And then I read this verse in Romans 13:
“Let every person be subject to the governing authorities. For there is no authority except from God, and those that exist have been instituted by God.”
My first reaction was “yes, but this can’t mean President Trump.” And then I read it again and again and again. With all of my angst and dread over the next administration, I was reminded in this verse that this is no surprise to God. The word still stands and still demands obedience, even if I’m less than thrilled by the governing authorities that are about to be put in place. I’ve been convicted by verses in scripture before, but up until this point I’ve never really struggled with respecting my elected officials, even if they weren’t the ones I picked for office. But this time is different for me. With every late night or early morning tweet, every angry response to journalists, and every sexist or racist statement made I cringe and think: Can this really be happening? Yet, Romans 13 is true for us, and whether we want to accept it or not, Donald Trump has been put in office by God. Perhaps he is there as a means of judgment or perhaps he's there for another reason entirely, we don’t know. But we aren’t the first people who have been placed under unjust and unfit rulers, and we surely won’t be the last.

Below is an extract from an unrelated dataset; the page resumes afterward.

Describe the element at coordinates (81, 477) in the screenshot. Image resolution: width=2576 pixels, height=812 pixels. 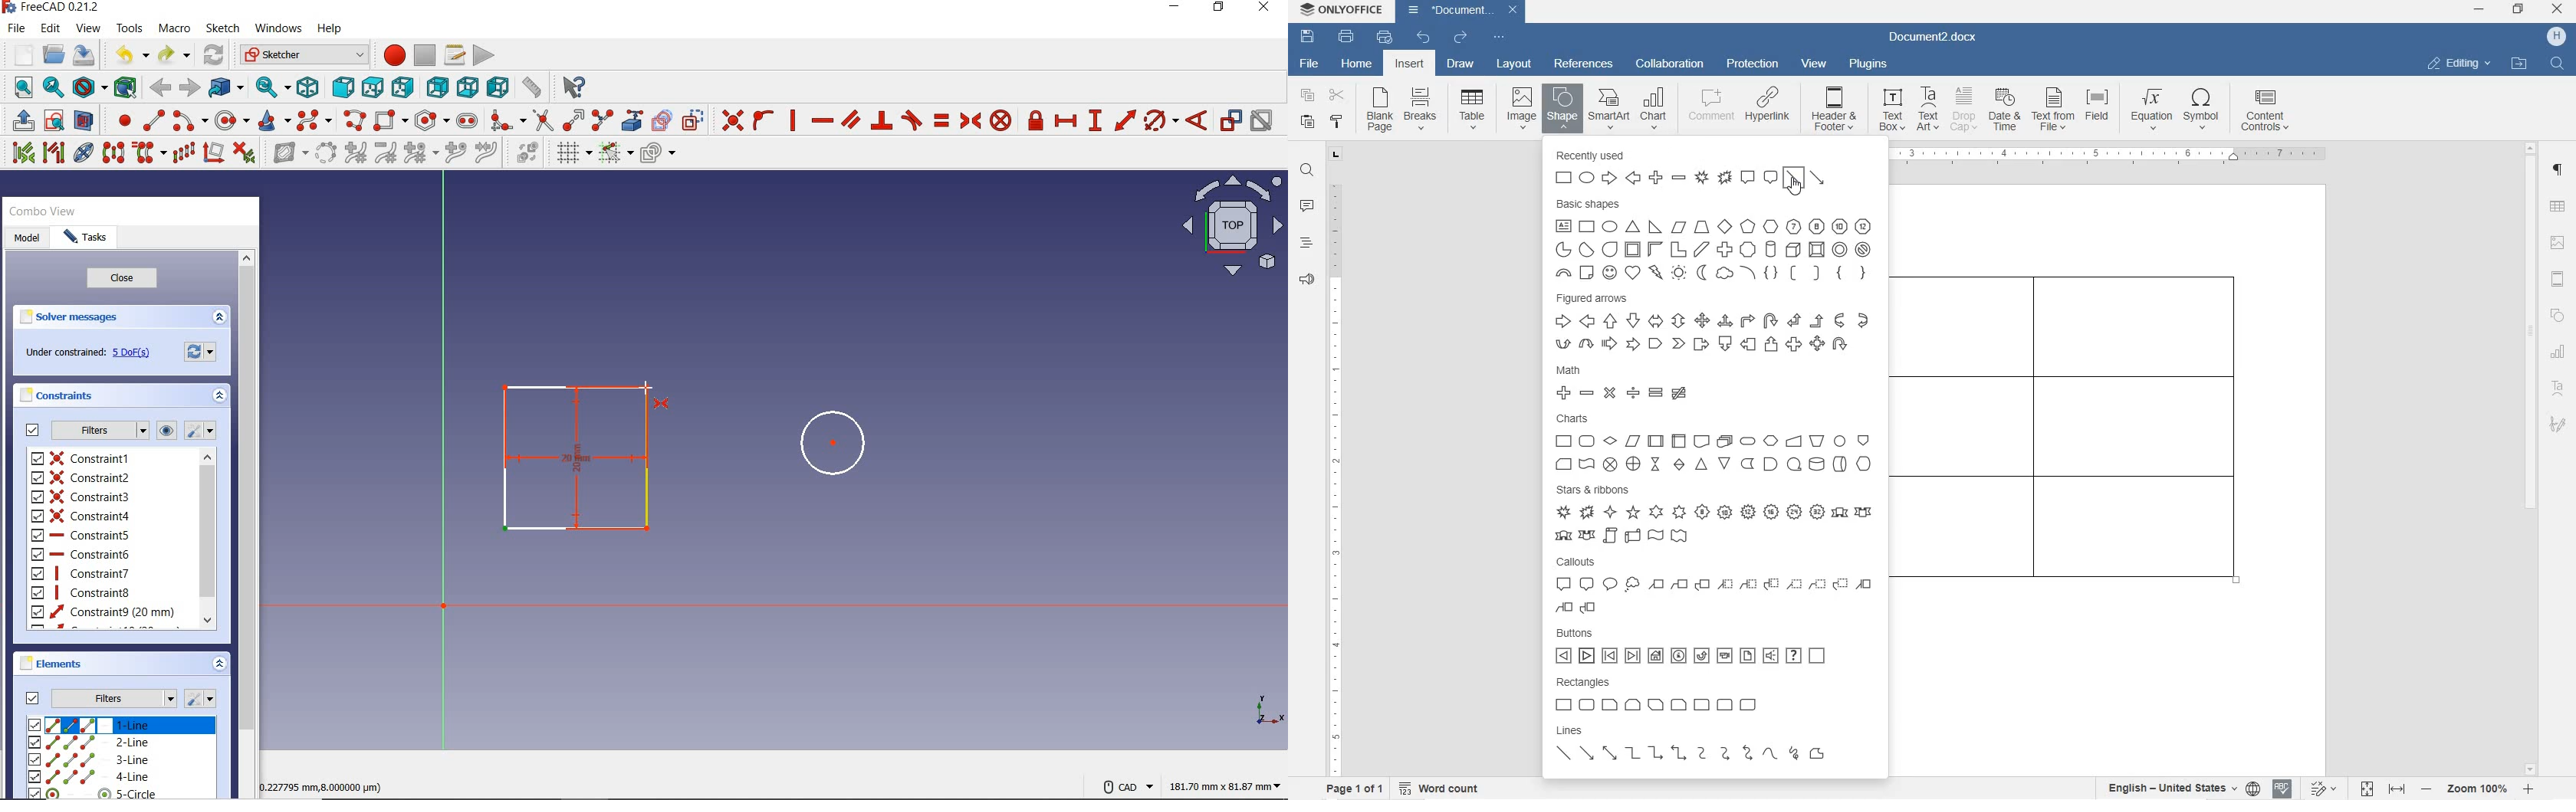
I see `constraint2` at that location.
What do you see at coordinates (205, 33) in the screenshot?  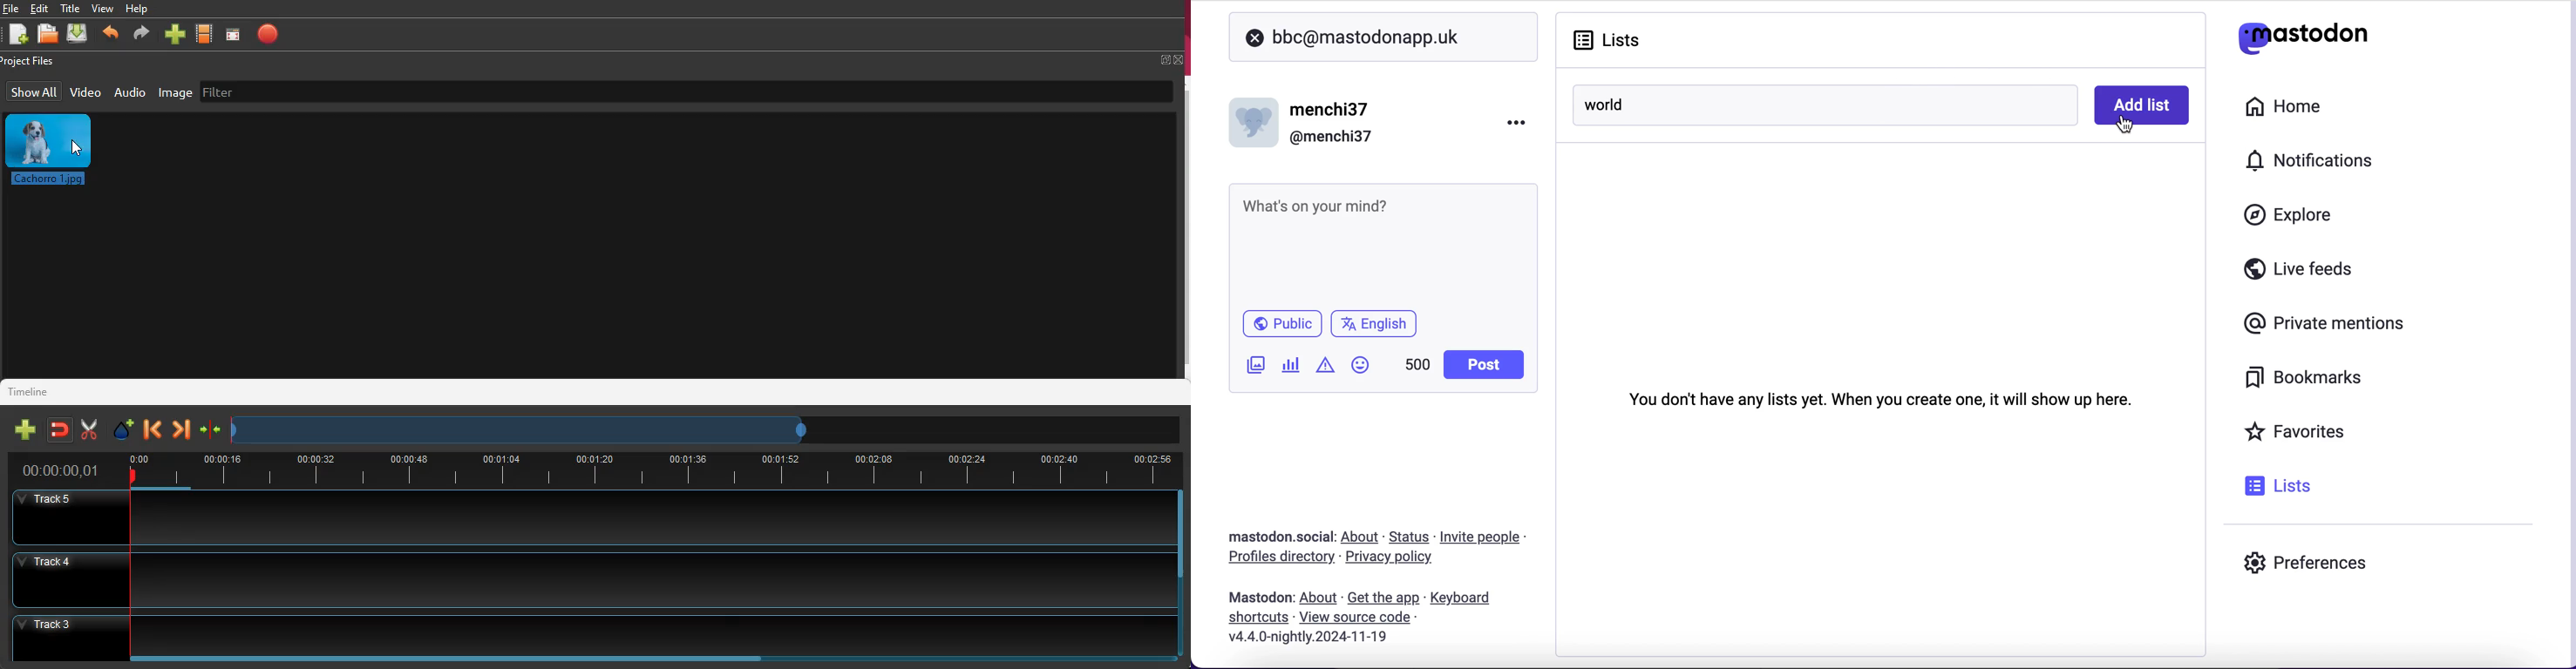 I see `movie` at bounding box center [205, 33].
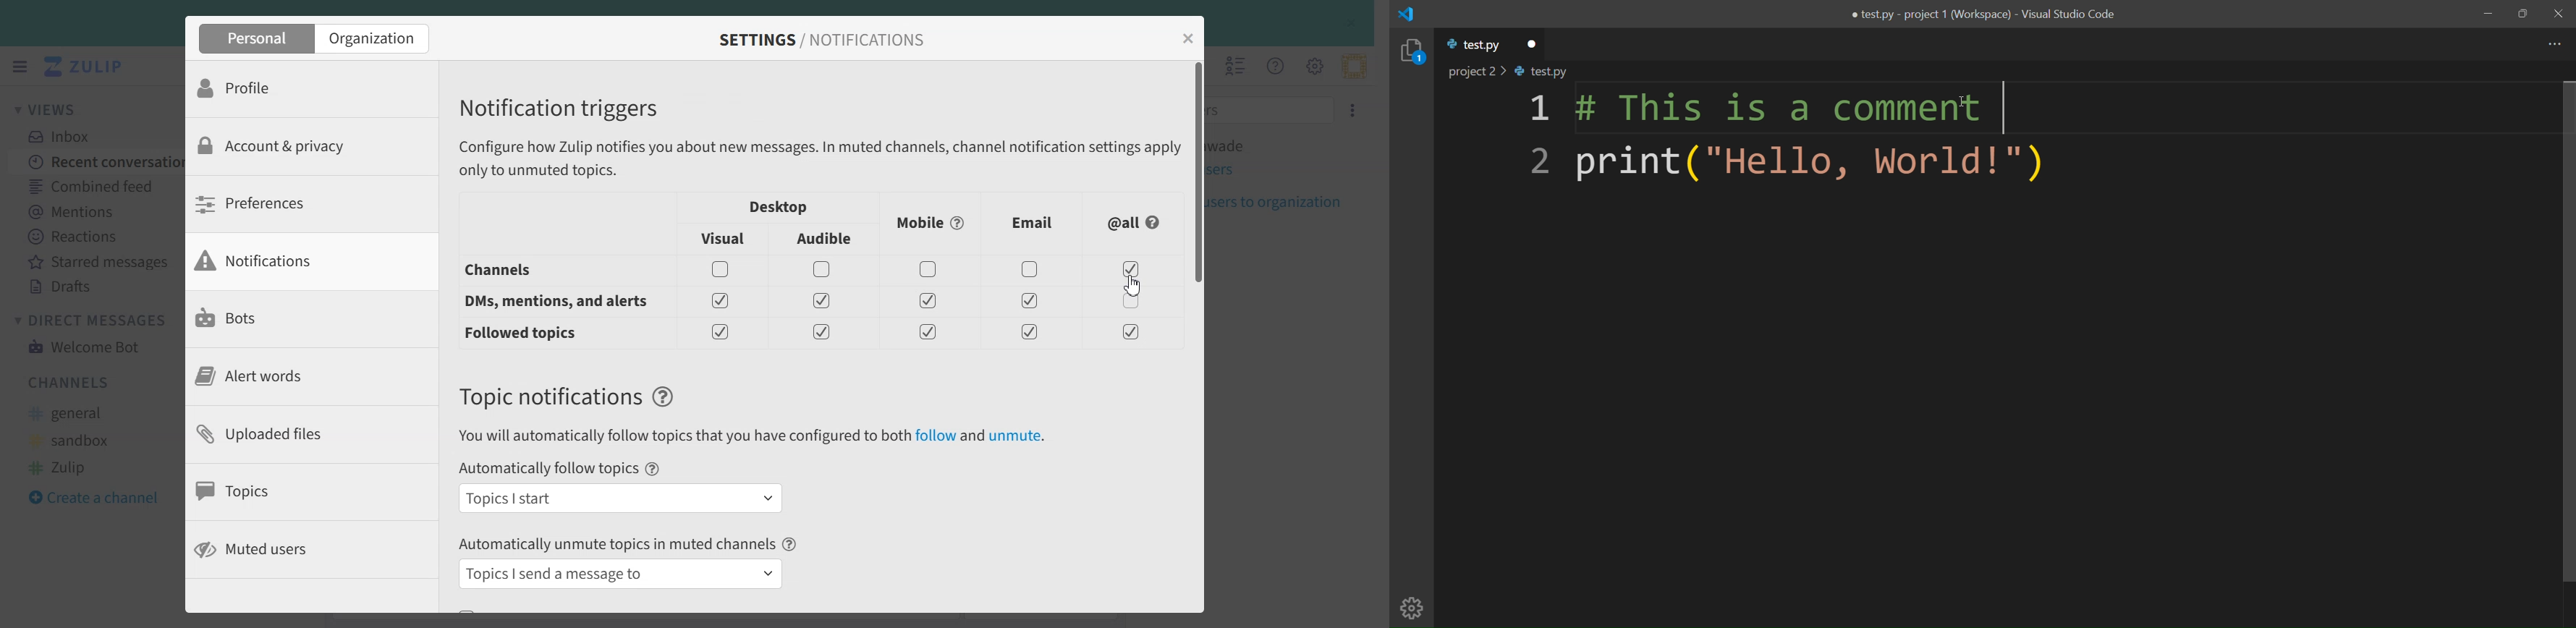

On the eve of the Trump inauguration I have been confronted with my own subjective approach to scripture, something I thought I had crucified long ago. Old habits die hard, and this one is still hanging on for dear life. I’m confronted with the command to obey, respect, and honor the leaders God has appointed, whether I cast a vote for them or not. God put Trump in office, and while it’s a hard pill to swallow, at least I know the character of the God who put him there. The man who holds the office might not have good character, but God who sits on the heavenly throne is always good and always right in all his ways. God was not taking a break on election day and we all are now living with the results. And as a Christian, I must humbly submit to the leaders placed in authority over me (submit to, not worship or blindly follow, by the way), hard as that may be.